L’entreprise publique algérienne Sonatrach a lancé jeudi les opérations de forage d’un puits d’exploration pétrolière à Kafra, dans le nord désertique du Niger, à proximité de la frontière algérienne, a annoncé le gouvernement nigérien.
Le forage du puits Kafra Sud-Est 1 est réalisé par l’Entreprise nationale de forage (ENAFOR), filiale de Sonatrach. Son lancement officiel s’est déroulé lors d’une cérémonie présidée par les Premiers ministres algérien, Sifi Ghrieb, et nigérien, Ali Mahaman Lamine Zeine.
Dans un communiqué, le ministère nigérien du Pétrole a indiqué que cette opération « marque un tournant historique pour la coopération bilatérale et le secteur pétrolier nigérien » et traduit la volonté des deux pays de renforcer le développement des hydrocarbures.

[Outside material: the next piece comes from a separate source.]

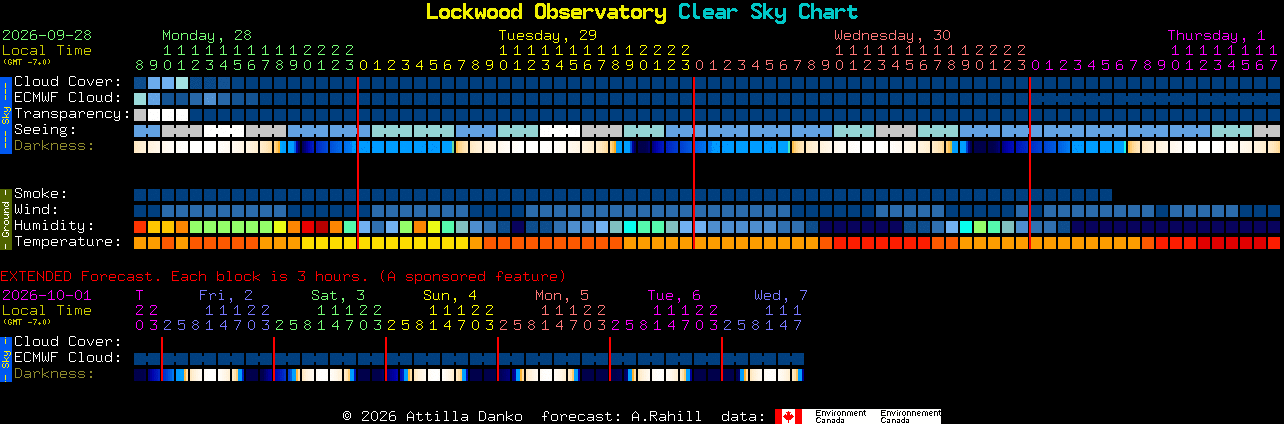Click the Darkness row label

Sonatrach avait obtenu en 2005 un permis de prospection sur le bloc de Kafra, d’une superficie de 23.737 km². Cette zone est située à proximité de Tafassasset, un bloc pétrolier situé du côté algérien et également exploité par le groupe public algérien.
Le puits sera foré jusqu’à une profondeur de 3.900 mètres. Les réserves de Kafra sont estimées à plus de 260 millions de barils. Leur exploitation fait l’objet d’un contrat de partage de production conclu entre Sonatrach et le Niger en 2015 et renouvelé en 2022. Alger prévoit également d’assurer un transfert de technologie ainsi que la formation de personnels nigériens.
Le lancement du forage intervient dans un contexte de rapprochement entre l’Algérie et le Niger, après une période de fortes tensions avec les pays de l’Alliance des Etats du Sahel (AES), qui regroupe également le Mali et le Burkina Faso.
Les relations entre Alger et les trois pays sahéliens s’étaient notamment dégradées après la destruction, en avril 2025, d’un drone malien par l’armée algérienne. Un dégel diplomatique amorcé au début de cette année a toutefois permis à Niamey et Alger d’accélérer le développement du projet de Kafra.
Cette coopération s’est récemment étendue au secteur de la défense et aux infrastructures. En début de semaine, le Niger a reçu de l’Algérie quatre hélicoptères militaires ainsi que d’autres équipements. En juin, Alger avait également livré à Niamey une centrale électrique d’une capacité de 40 MW destinée à alimenter la capitale et sa périphérie.
Cette coopération intervient toutefois dans un environnement sécuritaire fragile. Dans le nord du Niger, la ville d’Assamaka, située à une quinzaine de kilomètres de la frontière algérienne, est régulièrement exposée aux attaques de groupes jihadistes.